Students might bake a batch of cookies and document the homogeneous and heterogeneous mixtures involved at every step, design a children's book that explains the four categories using kitchen examples, or build a sorting game where players classify everyday substances into the right pile. There are options for kids who love to write, kids who love to draw, kids who love to build, and kids who love to perform. Whatever the project, the point is the same: students apply elements, compounds, and mixtures to a real-world artifact instead of a worksheet.
Choice is the whole point. By letting students pick how they show their thinking, you get more authentic work for TEKS 6.6B and you actually get to see what they understand about classifying matter.
The rubric (the part teachers actually want)

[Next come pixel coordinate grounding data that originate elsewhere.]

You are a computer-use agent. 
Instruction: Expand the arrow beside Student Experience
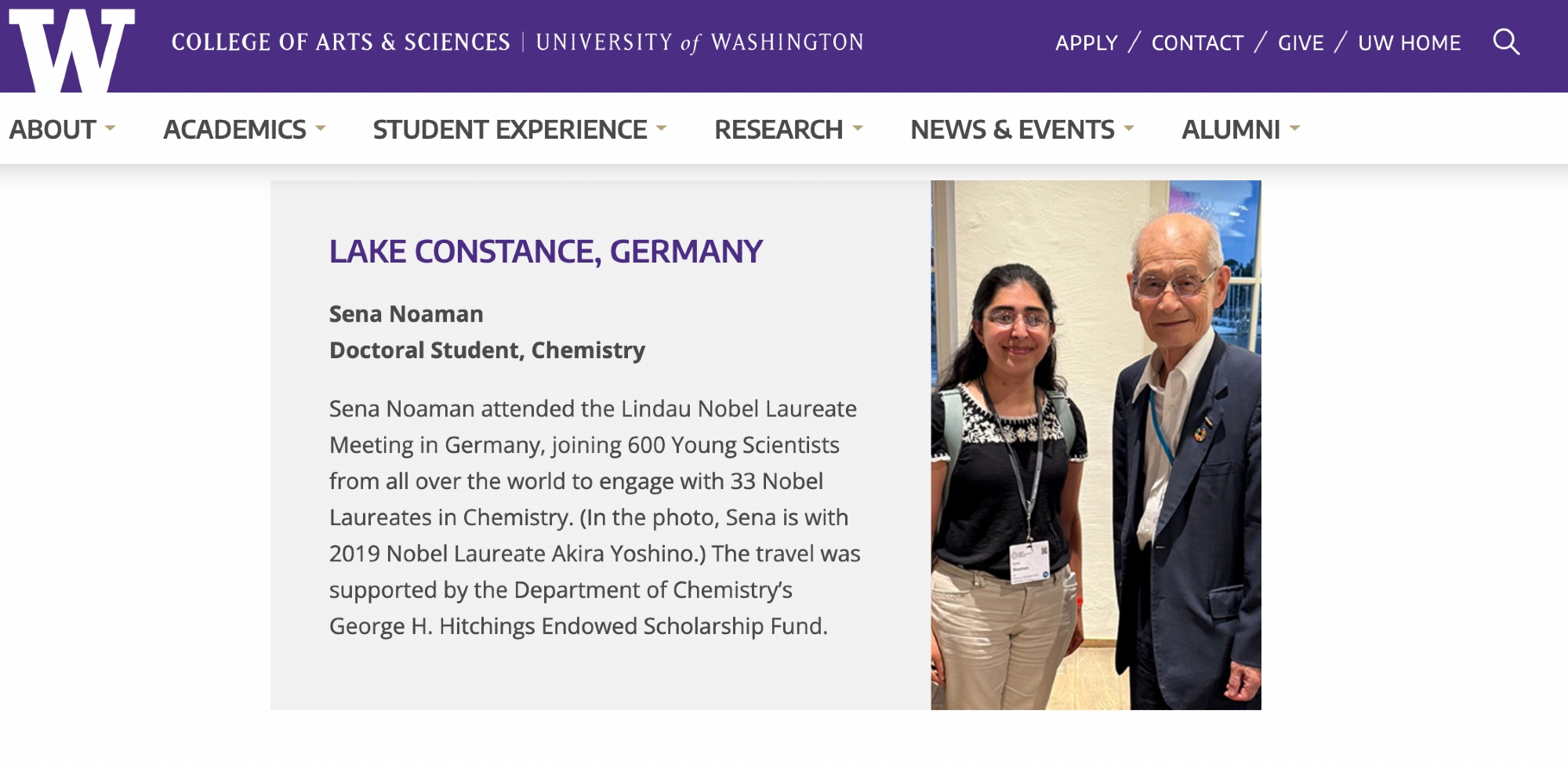point(661,129)
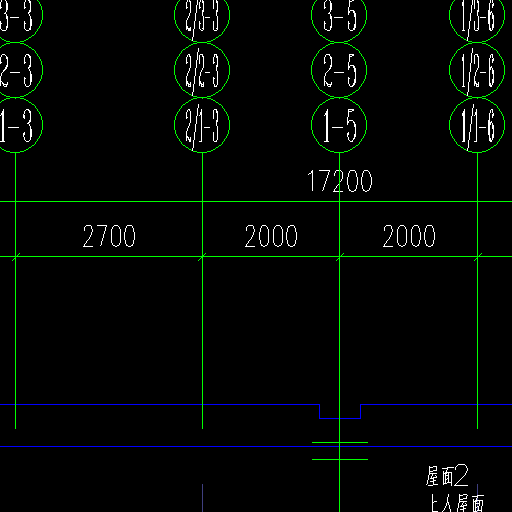Select the 屋面2 text label

click(x=447, y=475)
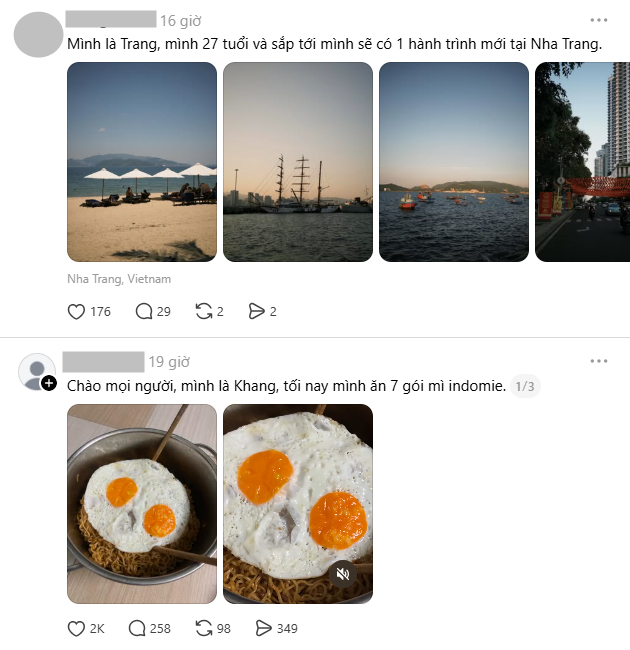View the boats on bay photo
Image resolution: width=630 pixels, height=650 pixels.
coord(454,162)
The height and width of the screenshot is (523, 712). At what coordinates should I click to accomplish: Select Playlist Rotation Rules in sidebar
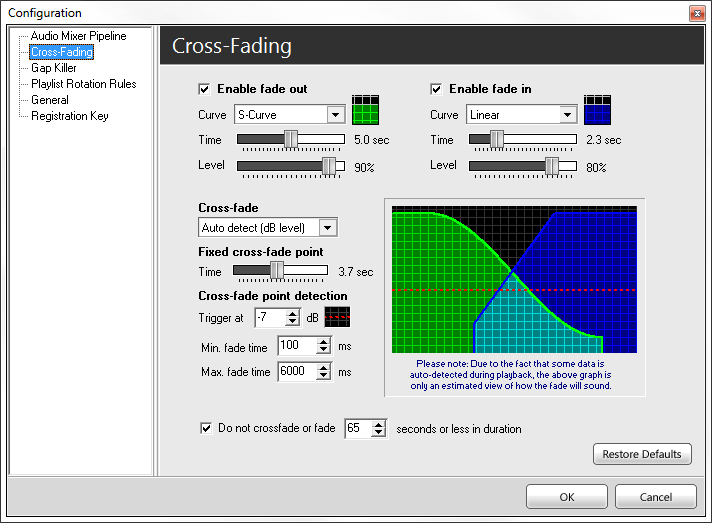[x=83, y=84]
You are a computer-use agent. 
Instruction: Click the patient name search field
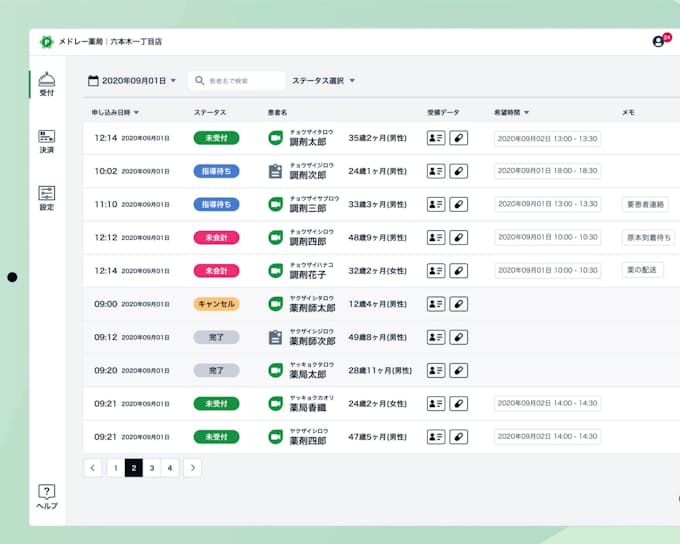(x=240, y=80)
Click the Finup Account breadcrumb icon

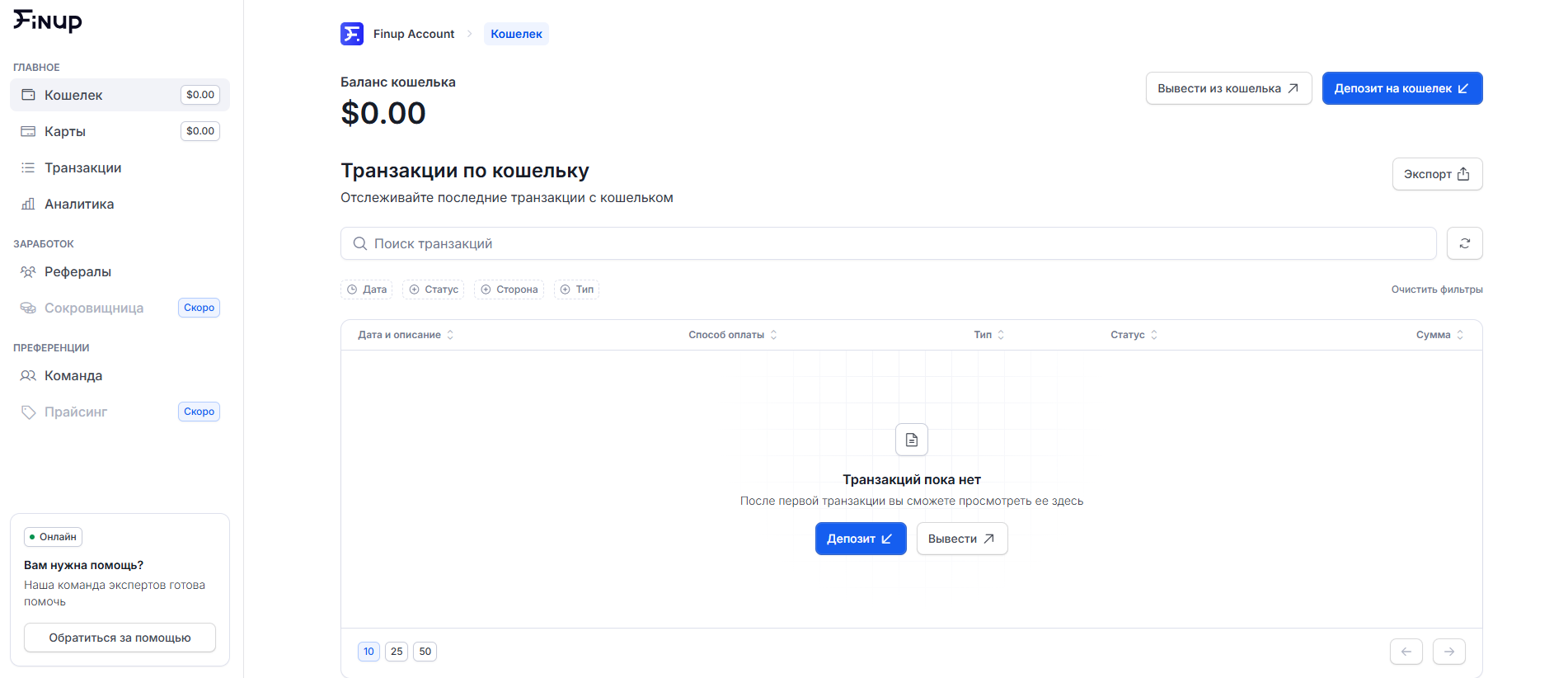click(x=352, y=34)
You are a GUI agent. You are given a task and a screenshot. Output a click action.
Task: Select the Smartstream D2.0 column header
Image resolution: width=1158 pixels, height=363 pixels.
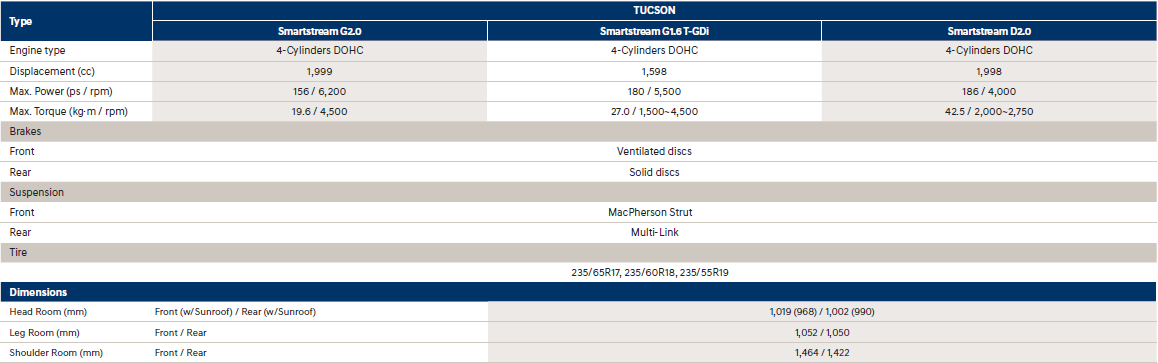coord(989,31)
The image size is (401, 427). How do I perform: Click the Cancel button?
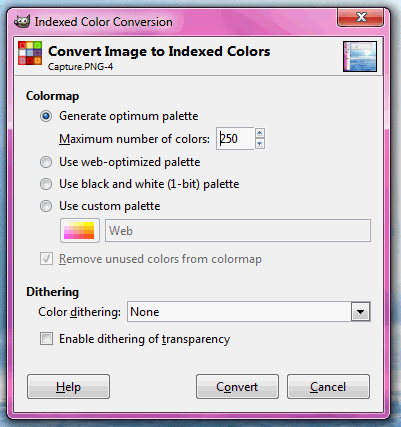click(328, 387)
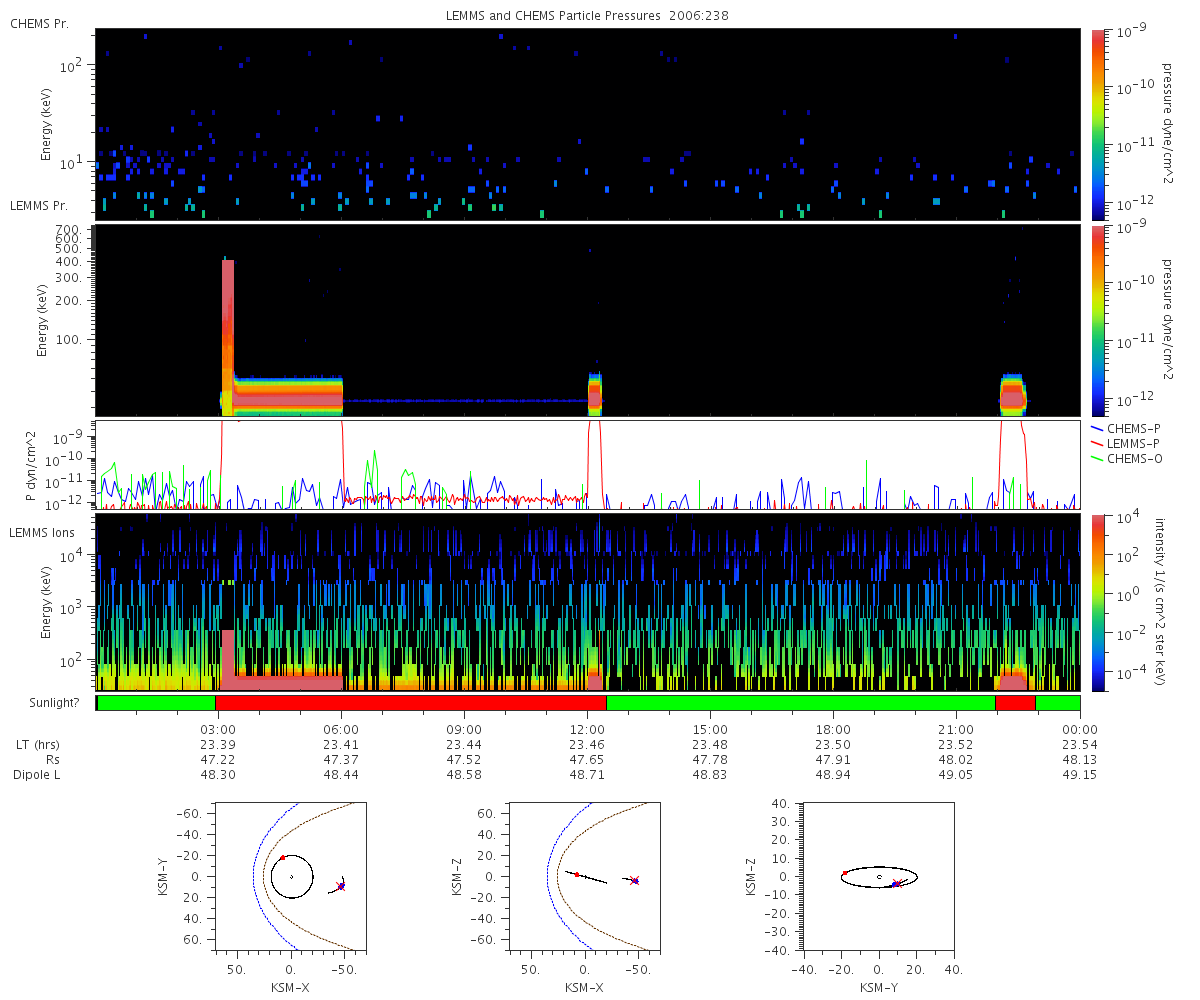Click the 21:00 time axis tick label
This screenshot has width=1200, height=1000.
[957, 730]
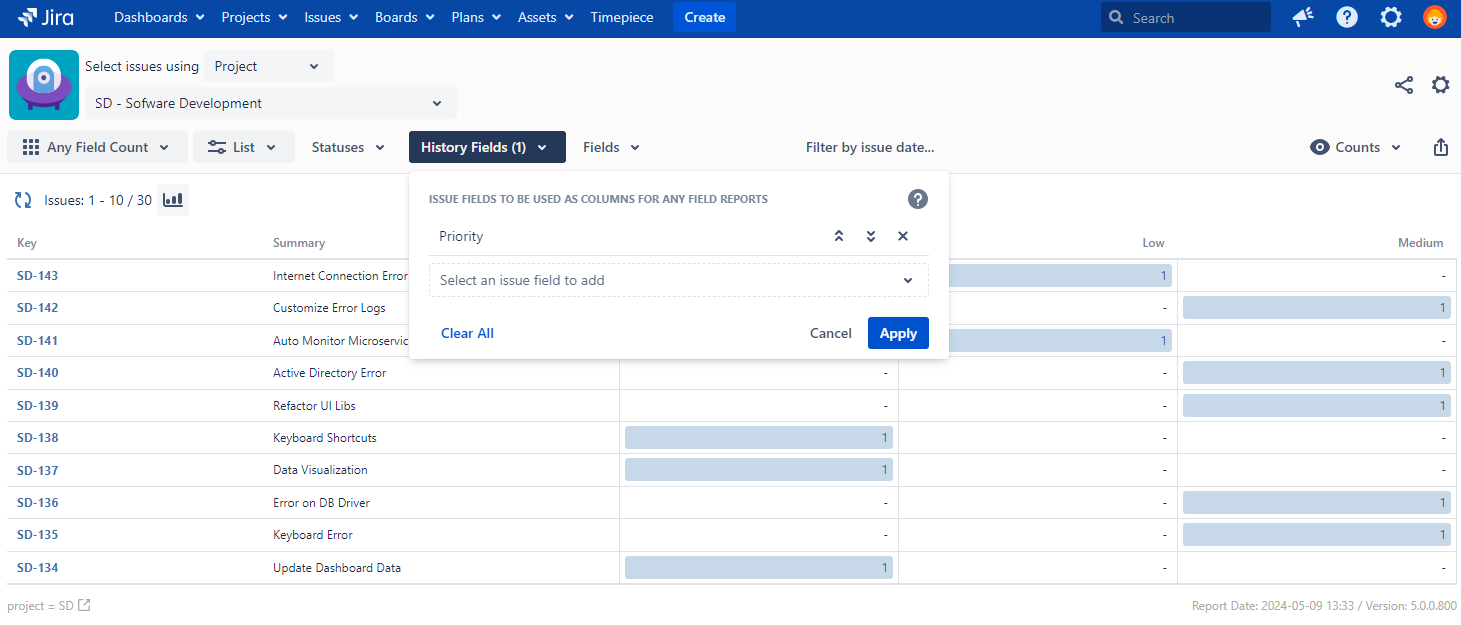Remove the Priority field
This screenshot has height=625, width=1461.
903,236
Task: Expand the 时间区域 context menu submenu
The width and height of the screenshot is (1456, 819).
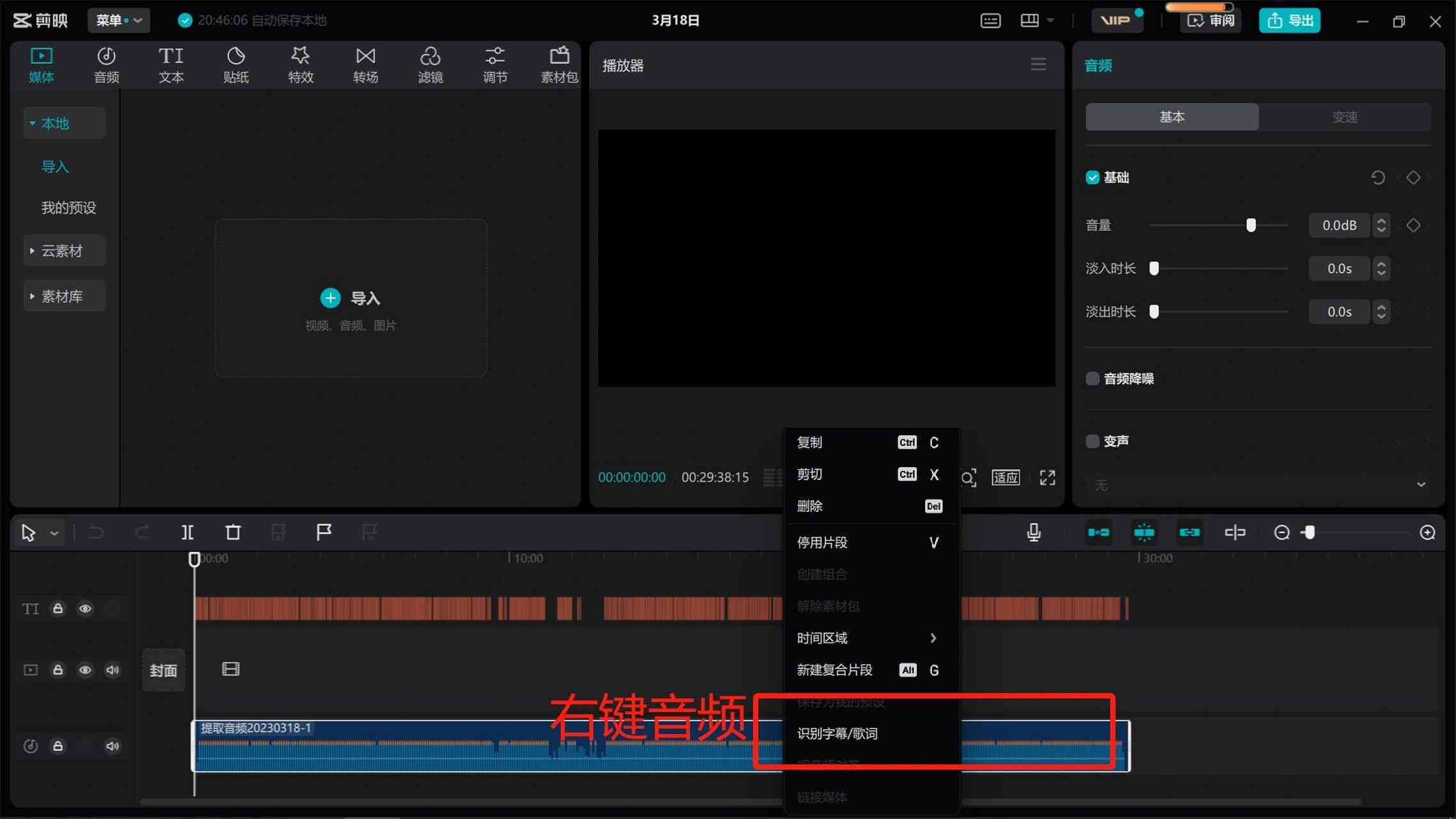Action: [866, 637]
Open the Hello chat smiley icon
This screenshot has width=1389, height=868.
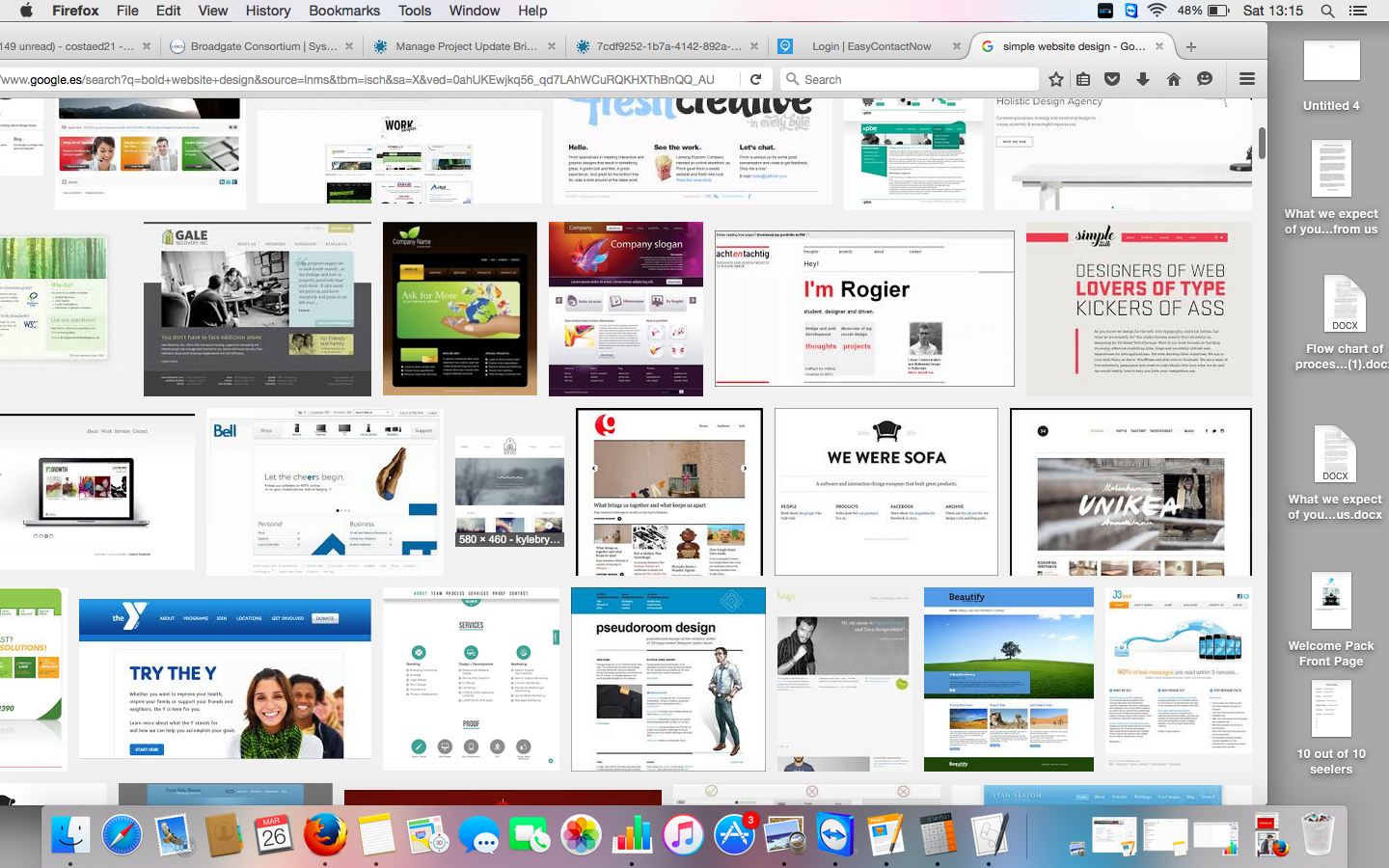[1205, 79]
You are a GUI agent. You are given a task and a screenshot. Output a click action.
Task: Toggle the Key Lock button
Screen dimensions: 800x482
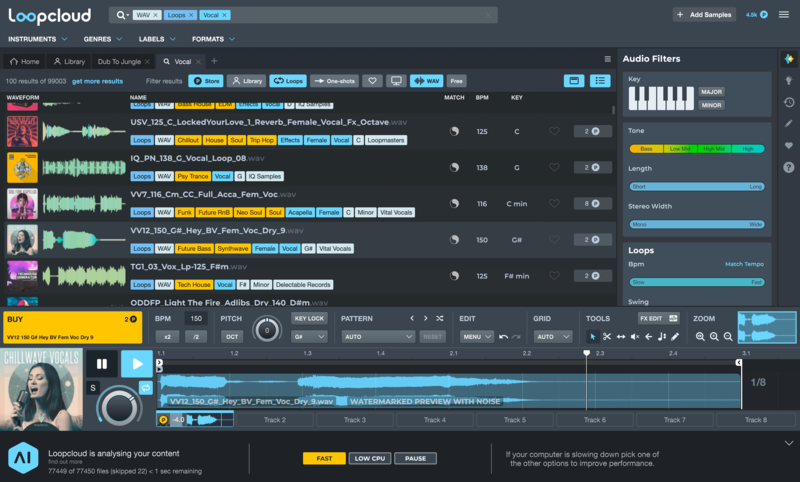click(309, 318)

Every project, no matter which option a student picks, is graded on the same rubric. Five categories at 20 points each: Vocabulary, Concepts, Presentation, Clarity, and Accuracy. The rubric uses a minus / check / plus shorthand on every row so you can grade a stack of projects quickly without re-reading every criterion.
Two differentiated versions in one file
The standard version is for students ready for independent application. The Reinforcement version is for students who need additional vocabulary or concept support. Three of the six options are swapped for projects with a tighter vocabulary tie-in, and "design your own" is replaced with "collaborate with the teacher" so kids aren't pitching cold.
✅ Evaluate
The Evaluate phase wraps the unit with a formal assessment. It's not all bubble-in. Several questions hand students a particle-level diagram or a real-world example and ask them to classify the substance and justify their thinking.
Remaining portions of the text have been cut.